Old Redwood himself answered the door-bell.
“Come in for a moment, Mr. Bacharach, and get thawed out,” he said.
Elias breathed freely. Here was a reprieve, at any rate. They went into the back parlor, and gathered around a cheerful grate fire. Christine gave her father an account of the evening's doings. At last Elias screwed his courage up, and tore himself away. Christine went with him to the vestibule. He got hold of her hand, and clung to it for the entire five minutes that it took him to pronounce his valedictory.
Body burning, brain whirling, as if with fever, he walked home. A wild joy trembled in his heart; a wild pain, too. He loved her. To-night, at last, for the first time, he had recognized this very palpable and patent fact. He loved her. There could be no doubt about it. With a sensation of genuine surprise, the simple fellow acknowledged to himself that he loved her—with genuine surprise and consternation. Perhaps some time she might love him a little in return. But even so, he knew that between her and himself there yawned a gulf, fathomless and impassable; and in spite of his desire and his passion, he cried out, “God forbid!”
He let himself into the house with his latch-key. Through the glass door of his uncle's study, at the end of the hall, he could see that a light was still burning within. He threw off his hat and overcoat, and marched into the rabbi's presence.

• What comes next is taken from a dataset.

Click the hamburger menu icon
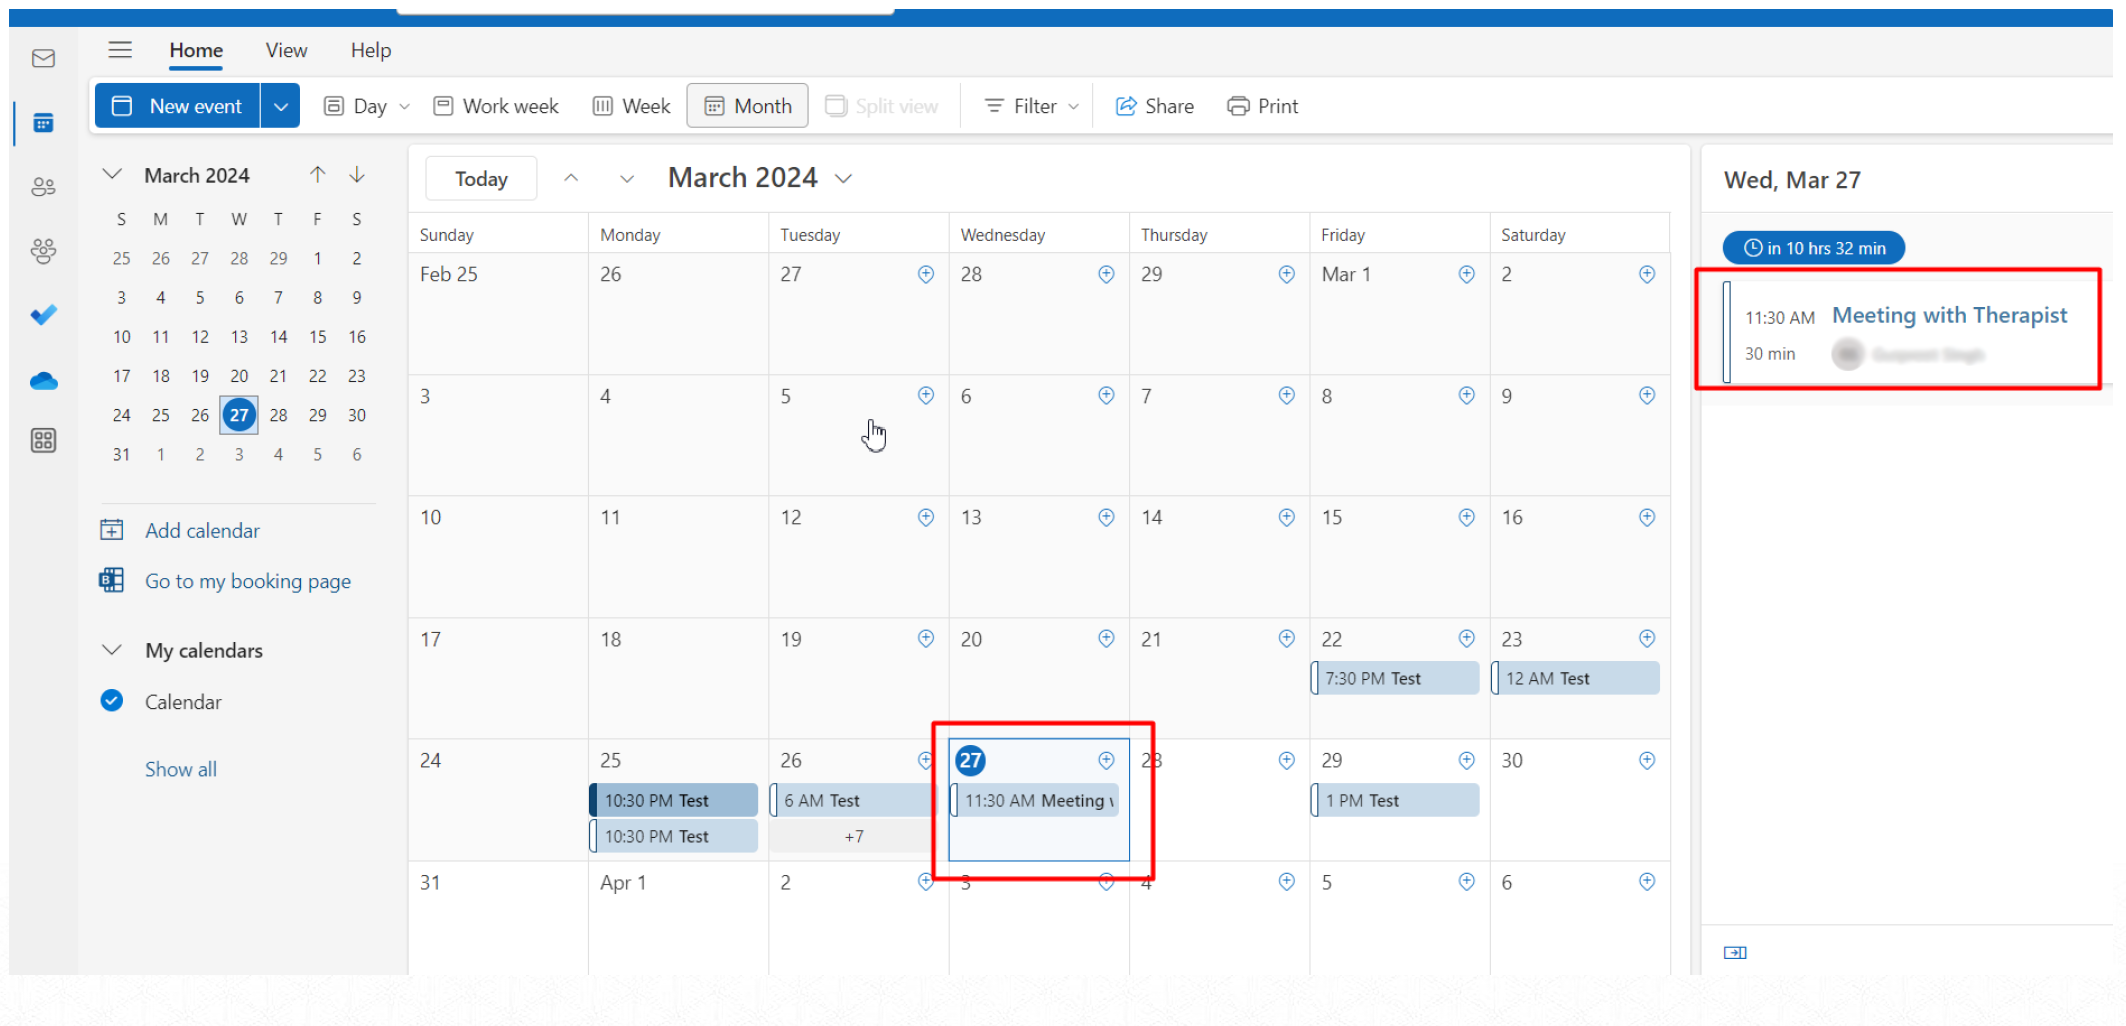Viewport: 2126px width, 1026px height. pos(120,50)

“How that good man would start,” he thought, “if he should guess!”
VI.
THE rabbi's study was a bare enough apartment, furnished with a faded carpet, three or four chairs, and a writing table. The walls and ceiling were kalsomined in slate color, the former being lined half-way up with book shelves. A student's lamp, with a green shade, burned on the table. The oil in it must have been pretty low, for it shed but a dim light, and gave off a strong, offensive odor. The rabbi sat with his back to the door, bending over what looked like a manuscript sermon. The top of the rabbi's head was perfectly bald, and it reflected the lamplight like a surface of polished ivory. His little remaining hair and his beard were bluish black. His eyes, behind thick spectacles, were black, too—small, deep-set, bright, restless black beads. But his skin was intensely white, as white almost as the clerical collar that encircled his throat, and it looked as though it would feel chilly to the touch, like marble. The rabbi was a very little man, short of stature, spare of habit, with a frame and with features as slender and as delicate as a maiden's. Yet he had not at all the appearance of a weakling. You felt at once the presence of a strong will and of an active, if not enlightened or profound, intelligence. You felt the presence of a person who could, if he chose, be sufficiently good-natured, but who possessed also the capacity of becoming as hard and as cold as ice.